Many times, angel investors will not only contribute money, but they’ll also contribute their expertise and networking connections. They can be a critical part of a startup’s ability to transition to the next level. First impression is very important since you will only have a few minutes to explain your business. In those few minutes, you will be judged by how you look and how you speak. If you are prepared, and if you’ve rehearsed your pitch, you will make it through those sticky few minutes.
According to an article on Inc. called How To Pitch Angel Investors, one of the biggest mistakes people make is not focusing on how the investor will make money. Instead, the entrepreneur rambles on and on about the technology or the business.
According to this article on Forbes called 8 Mistakes Entrepreneurs Make When Pitching To Investors, one of the biggest mistakes people make is not being brief enough. According to that article, you should be able to present your idea in one minute. If you can’t do it in one minute, it’s got to be pruned down or you run the risk of losing a potential investor’s attention. In reality, 5 minutes would probably be okay. I read many success stories that say as long as you come in under 10 minutes, you’ll be fine.
According to 10 Ways To Definitely Fail At Startup Fundraising, one of the biggest mistakes people make is not providing a realistic future revenue projection based on facts. Many times entrepreneurs can get caught up in their ‘dream building,’ which can lead to over projecting the numbers to an almost ridiculous level.

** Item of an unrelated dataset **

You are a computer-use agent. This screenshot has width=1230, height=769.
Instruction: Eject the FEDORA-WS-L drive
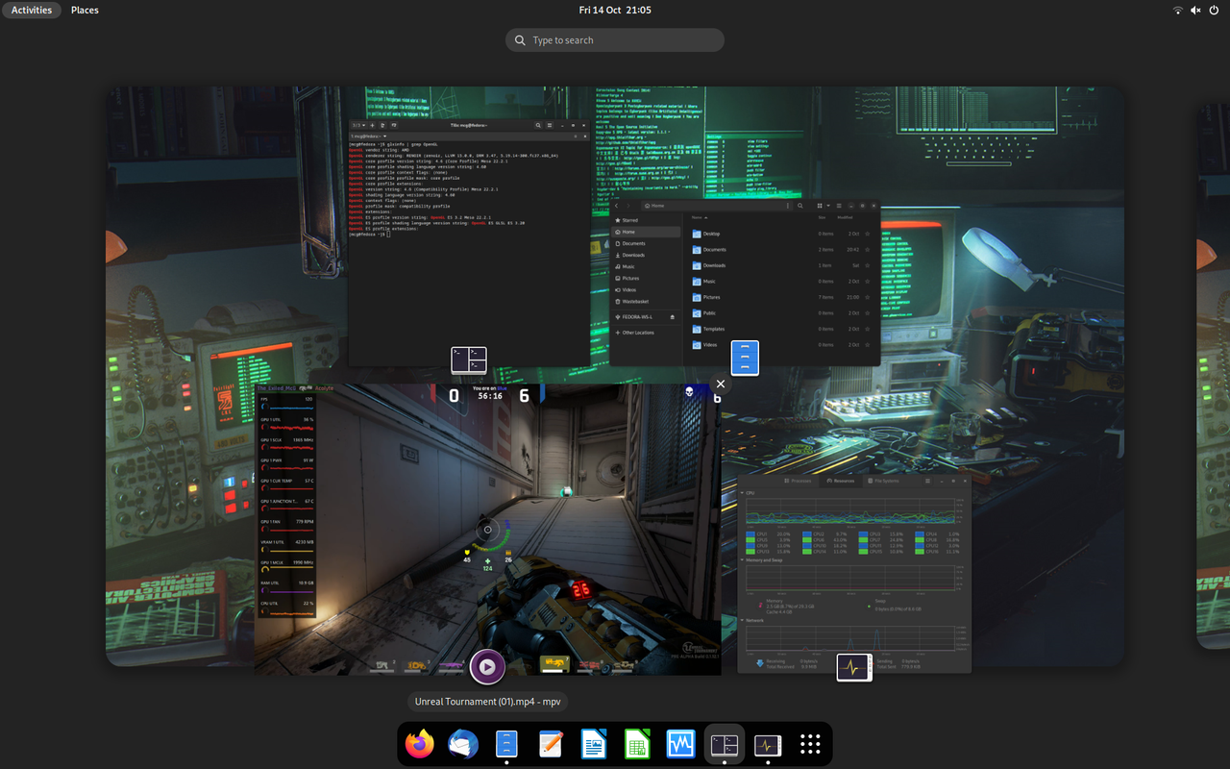click(672, 317)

This chart called The Fundamentals Of Pitching To Investors will help you with a few tiny details, which could make a huge difference. It was created by Brian Wilkins for Entrepreneur. Just be sure that before you meet with your potential investors, you rehearse your pitch over and over again. That way, it will come out polished, and you come across as confident and passionate about your company (instead of stumbling over your words and being unsure of yourself). After all, you may only have one chance to get it right. Good luck!